壁打ち相手としてのAI

最近ではAIによる技術革新がこれまで以上に加速度的に高まっているように思う。こうしたAIの将来的な脅威に一抹の不安を覚える一方で、当然ではあるが、私自身も現時点でAIの技術の恩恵を受けている一消費者でもある。最先端のAI技術がどれほどのレベルに到達しているのかを実際の肌感覚で知っておきたいため、AI技術が搭載されたガジェットやソフトウェアは積極的に導入するようにしている。

そこで改めて、現在の日常生活や業務で恩恵を受けているAIのテクノロジーについて挙げてみることにした。パッと思いつく限りではあるが、Google Homeの音声認識、Krispによる音声ノイズ除去、スマホカメラの顔認識、車の自動運転支援、DeepLによる翻訳、Copilotによるコーディング支援あたりが浮かんだ。実際にはもっとあるかもしれない。

このラインナップを見てどう捉えるかは人によるところかと思うが、個人的には現時点で既に日常の結構な領域にAIが侵食してきていると感じる。特にDeepLは英文の記事やドキュメントを用いた情報収集には欠かせない存在になっているし、最近ではGithubが公開したCopilotというコーディング支援サービスに衝撃を受けた。

Copilotの体験を簡単に説明すると、コーディングをする際に冒頭の一部を記述すると、その後に続くであろう記述内容を予測して提案してくれるというものである。もちろん、これが単語レベルの補完であれば、従来からエディタに備わった補完機能として提供されていたが、Copilotの場合は予測のレベルがまるで異なっている。単語レベルという次元ではなく、その後に続く数行〜数十行のレベルで、プログラミング用語で言うところの関数単位で記述を予測してくるのである。この体験を初めて味わった時は、衝撃のあまりしばらくポカーンとしてしまった。

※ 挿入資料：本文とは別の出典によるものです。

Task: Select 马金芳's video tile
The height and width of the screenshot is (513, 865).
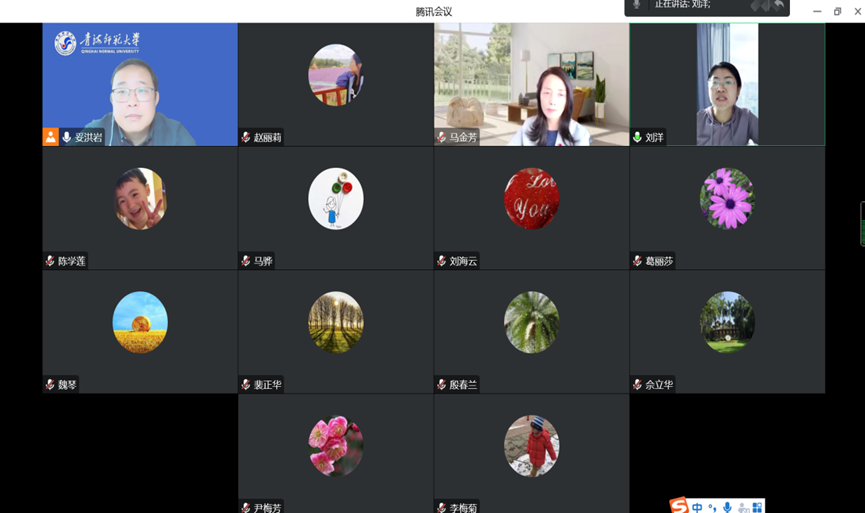Action: (x=531, y=85)
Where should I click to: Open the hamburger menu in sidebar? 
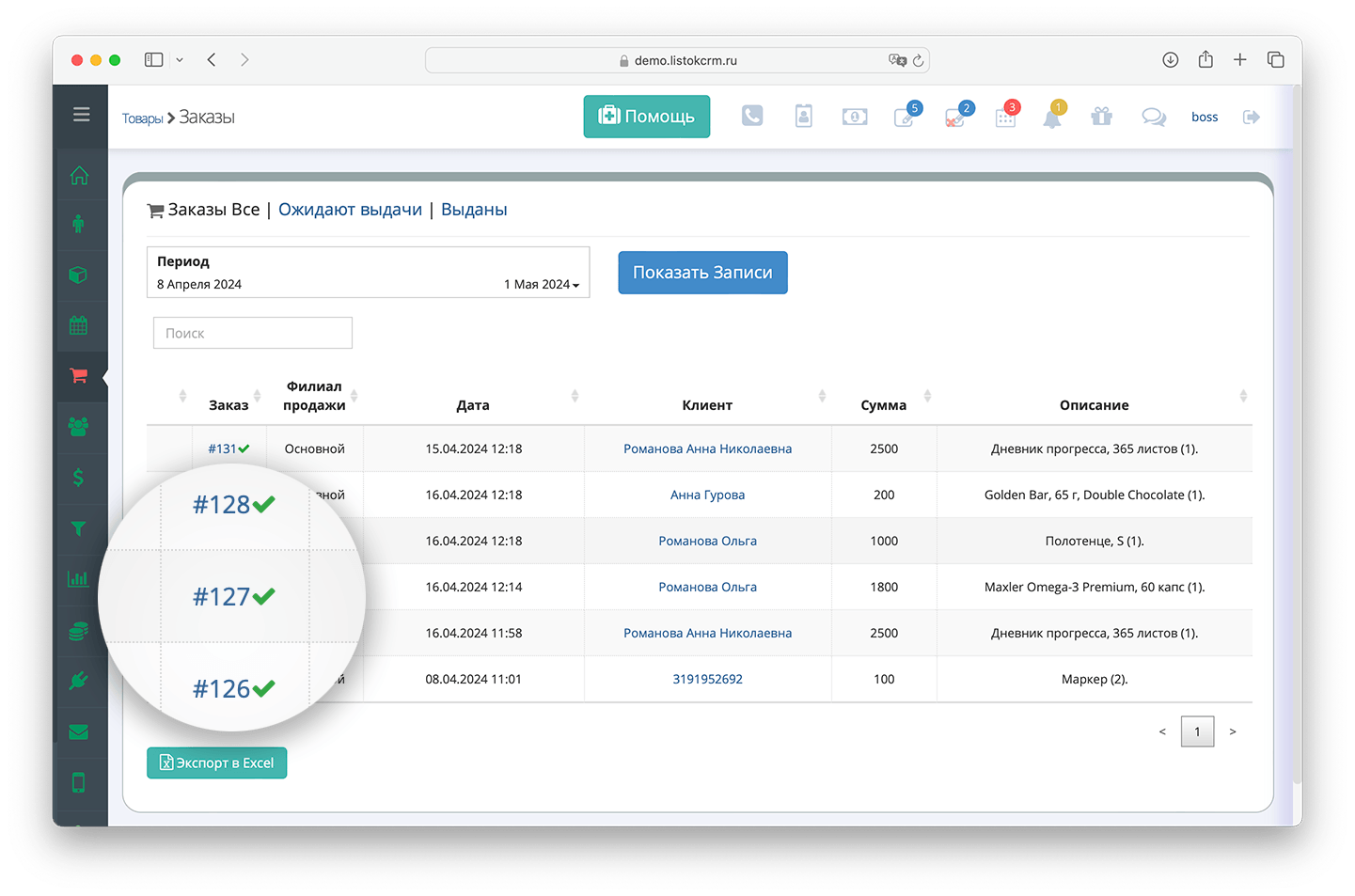pyautogui.click(x=81, y=115)
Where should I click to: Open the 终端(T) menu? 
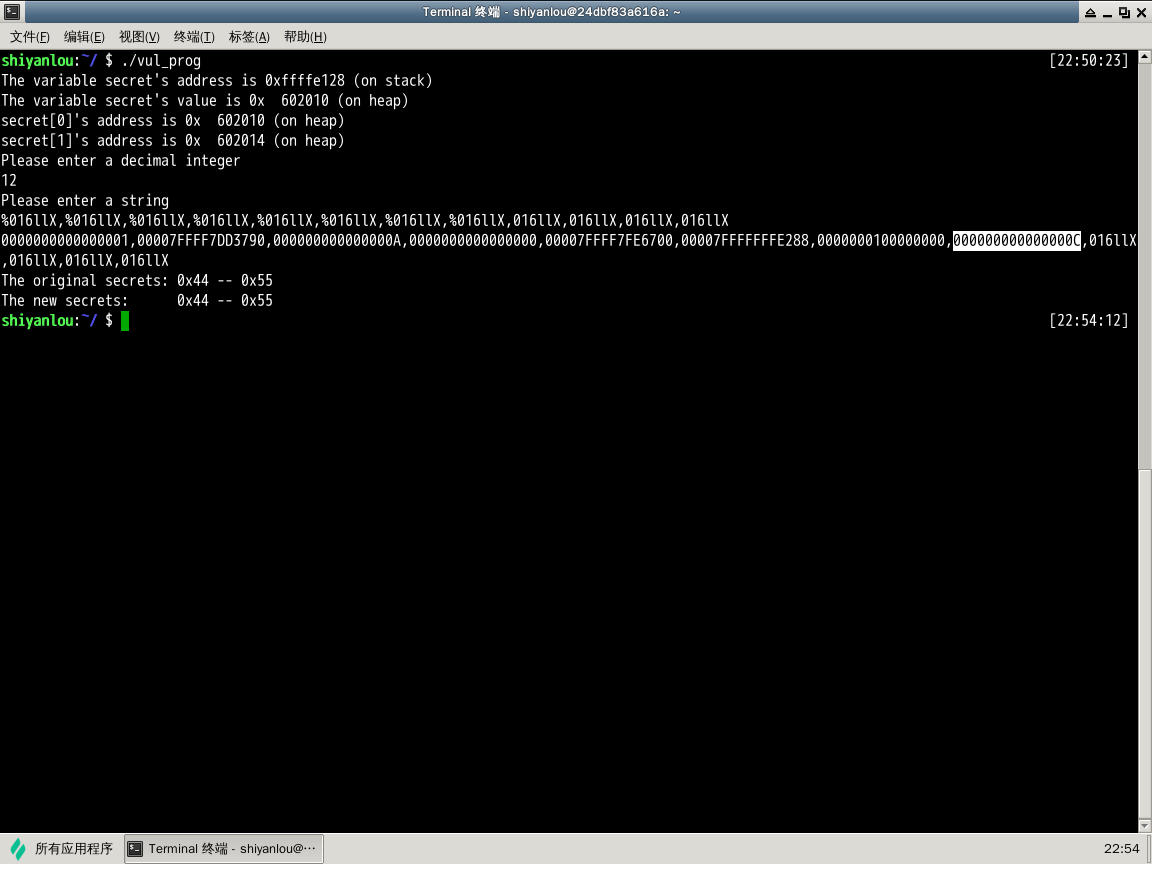point(194,37)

ただ、このCopilotがもたらす未来について脅威を感じているかと言うと、個人的には(今のところ)楽観的に見ている。その理由は主に2点あり、1点目としては精度の問題だ。Copilotが提案してくれるコーディングの内容として、常に100点の完璧なものを返してくれるかと言うとそうではなく、80点前後という印象だ。もちろんこの精度が次第に高くなっていくことは予想されるが、95点あたりで一度頭打ちを迎えるのではないかと思っている。ちなみにこれはCopilotに限った話ではなく、あらゆるAIの挙動を見ていて共通して思う部分だ。例えば自動運転に関しても、公道の95〜98%程度までは自動運転によってカバーされる未来は割と見えるが、残りの数%の領域では人間の手が必要という時代がしばらく続くのではないかと予想する。例えばそれは細く曲がりくねった道での対向車とのすれ違いであったり、極めて交通量や標識が多い市街地などである。現在の挙動を見る限りでは、もう一段大きなブレイクスルーが起きない限りこの壁を突破することが難しいように思える。
そして2点目の理由としてはコーディングより上位レイヤーに存在する設計部分の存在である。システムの仕様が与えられて内容を解釈し、プログラムの設計に落とし込むところはまだCopilotがアプローチできていない領域である。ただ、こちらは1点目よりも早い段階で解決されるかもしれない。やはりAIが特に苦手とするのはニッチな個別最適の部分にあると個人的には考えている。

さて、いずれにせよCopilotが現時点で既にAIとしての品質が非常に高いことは間違いないのだが、同時にサービスが提供するUX、言い換えるとユーザとの距離感も非常に素晴らしいと感じた。Copilotはその名前が示す通り、ユーザにとっての副操縦士として振る舞う。あくまで主操縦士はユーザであると言うことが肝だ。これは他のAIサービスにはありそうでなかった割り切りであると感じた。そしてこの振る舞いが何故しっくりくるのか、という点も簡単に説明ができる。それは、繰り返しになるがAIが提供する解のクオリティは80点程度であるためだ。これが、いとも簡単に100点の解を連発するレベルになれば話は別だろう。それであれば直ちに副操縦士ではなく主操縦士をやってもらうべきだ。(そしてそれが実現された時点が、いわゆるシンギュラリティと呼ばれるターニングポイントになるのかもしれない。)ただ、現時点では80点なのである。その立ち位置に自覚的であり、踏まえた上で最も価値を提供できるアプローチがCopilot的振る舞いだったのだと思う。

そしてこのCopilot的なアプローチは今後現れうる他のAIサービスにも広く応用が効きそうであると思った。例えば、ビジネスシーンにおける議論の壁打ち相手やコーチングの相談相手など。自分の提示する議題に伴走してもらいながら、時折違った角度の質問を投げてくれる。そうしてユーザは自分自身の考えを深めていくことができる。これはあくまでちょっとしたアイデアの一例に過ぎないが、「Copilot for ◯◯」は他にも思いつきやすいし今後可能性があるスペースだと思った。